■ Problem details: Pictures stay out; please output the remaining data exactly.

------ Record set

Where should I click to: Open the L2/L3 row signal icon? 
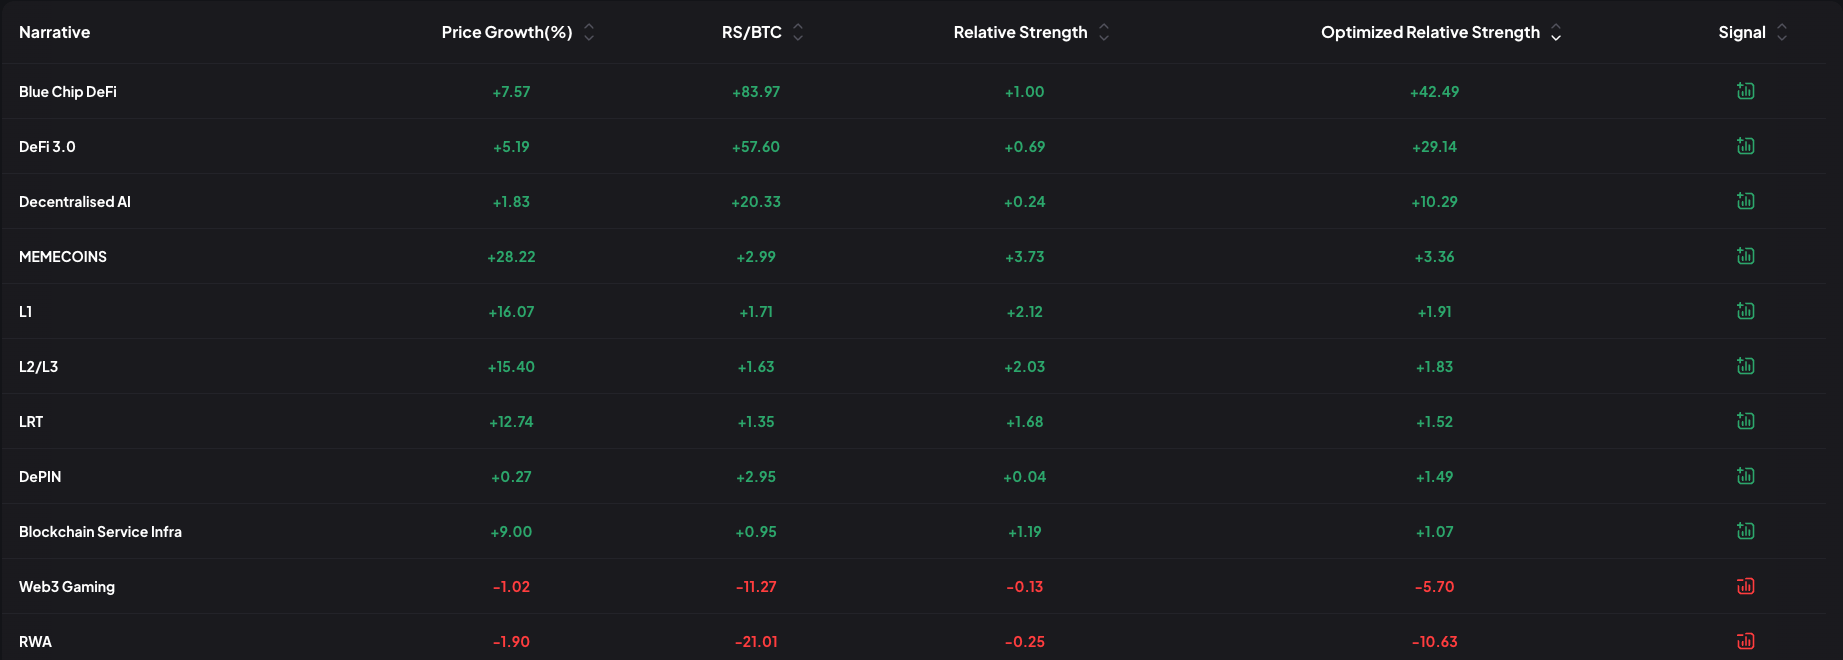[x=1745, y=366]
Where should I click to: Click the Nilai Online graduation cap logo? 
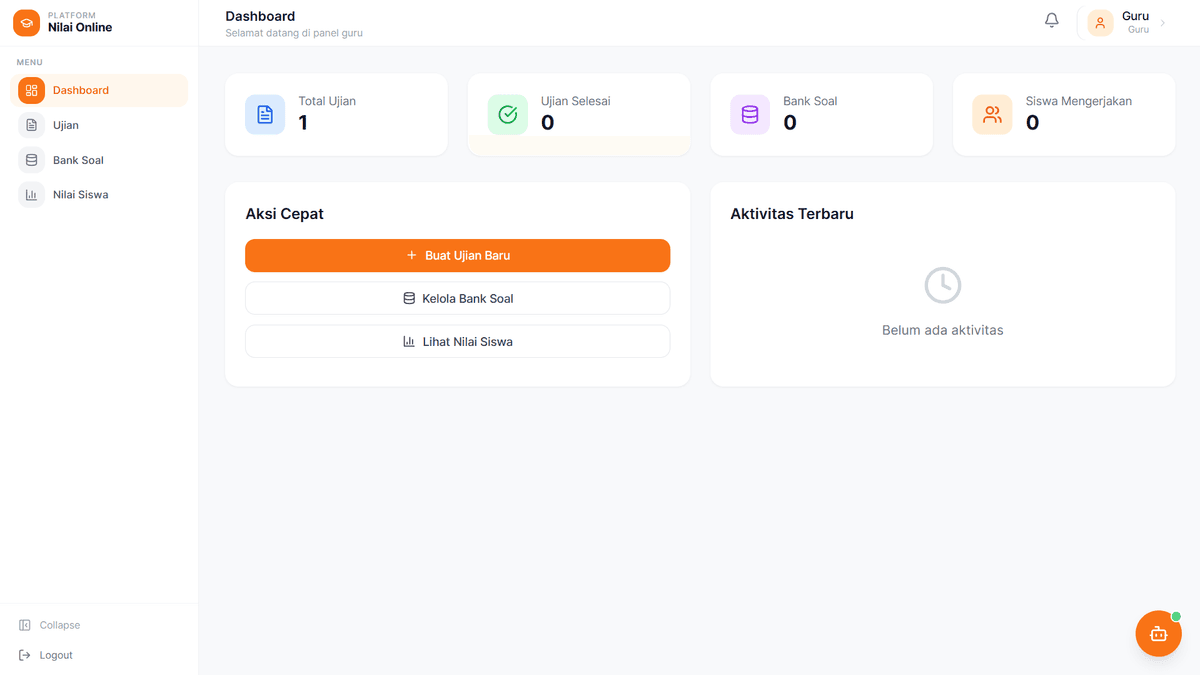pos(26,22)
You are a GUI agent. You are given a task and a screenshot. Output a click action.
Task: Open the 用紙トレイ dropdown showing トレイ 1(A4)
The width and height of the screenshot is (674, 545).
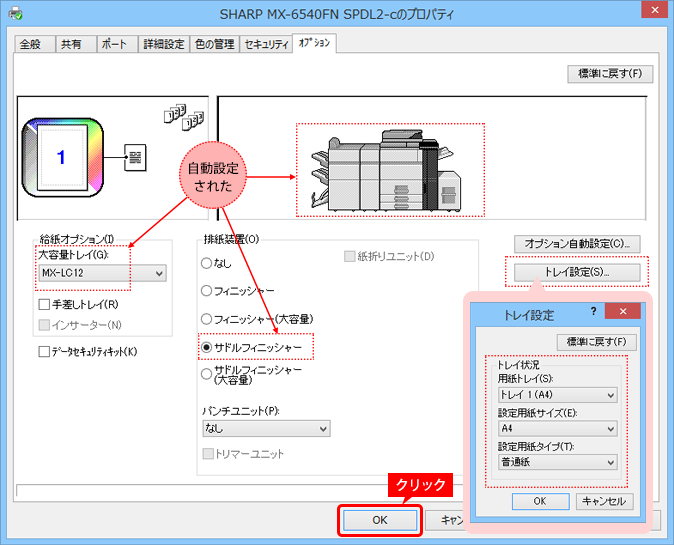tap(557, 394)
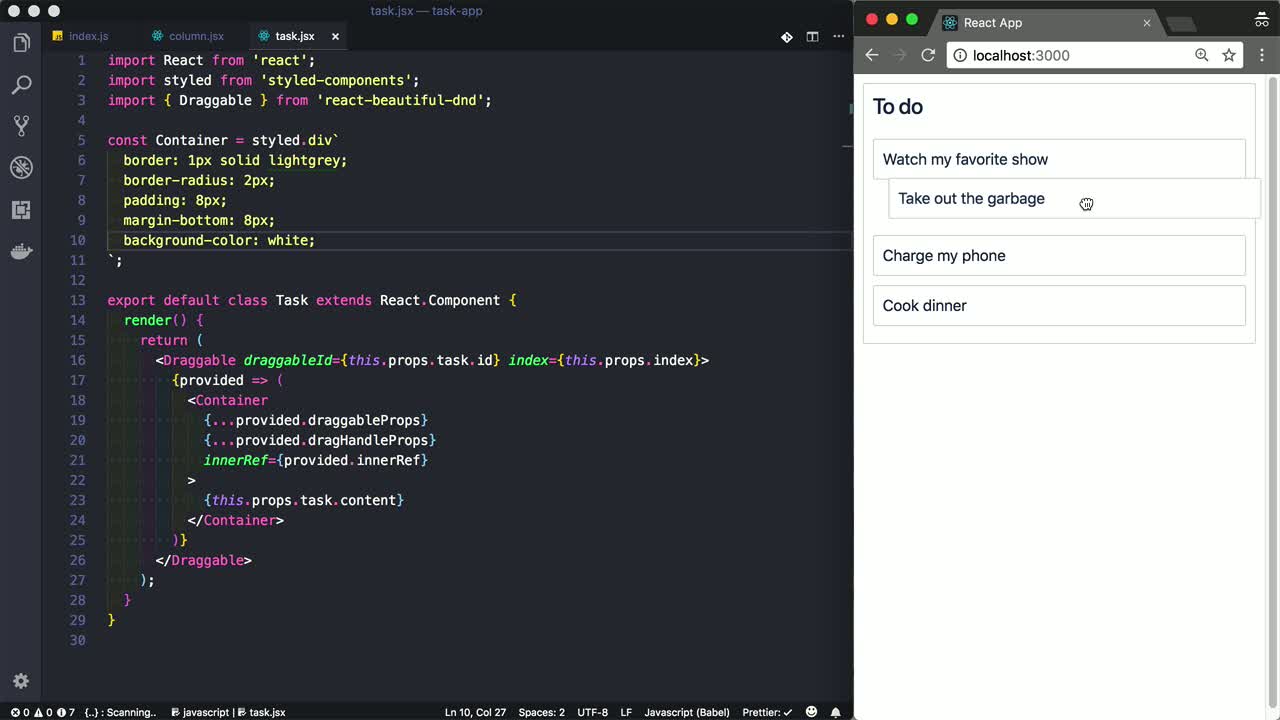Switch to the index.js editor tab
This screenshot has height=720, width=1280.
[88, 36]
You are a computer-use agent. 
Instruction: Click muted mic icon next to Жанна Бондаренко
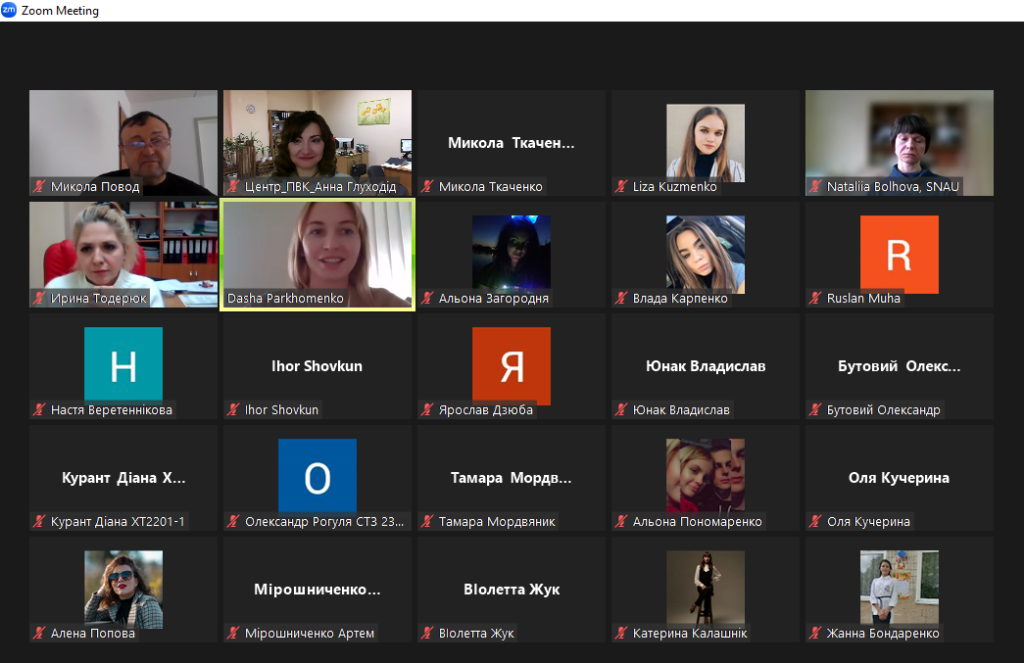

------------

■ Answer box:
Where should I click to: Open the L2/L3 row signal icon? 
[x=1745, y=366]
Where should I click to: Click the Nilai Online graduation cap logo? 
pos(26,22)
You are a GUI agent. You are given a task and a screenshot. Output a click action.
Task: Open the 用紙トレイ dropdown showing トレイ 1(A4)
The width and height of the screenshot is (674, 545).
tap(557, 394)
Switch to the index.js editor tab
This screenshot has height=720, width=1280.
[88, 36]
You are a computer-use agent. 
Instruction: Click muted mic icon next to Жанна Бондаренко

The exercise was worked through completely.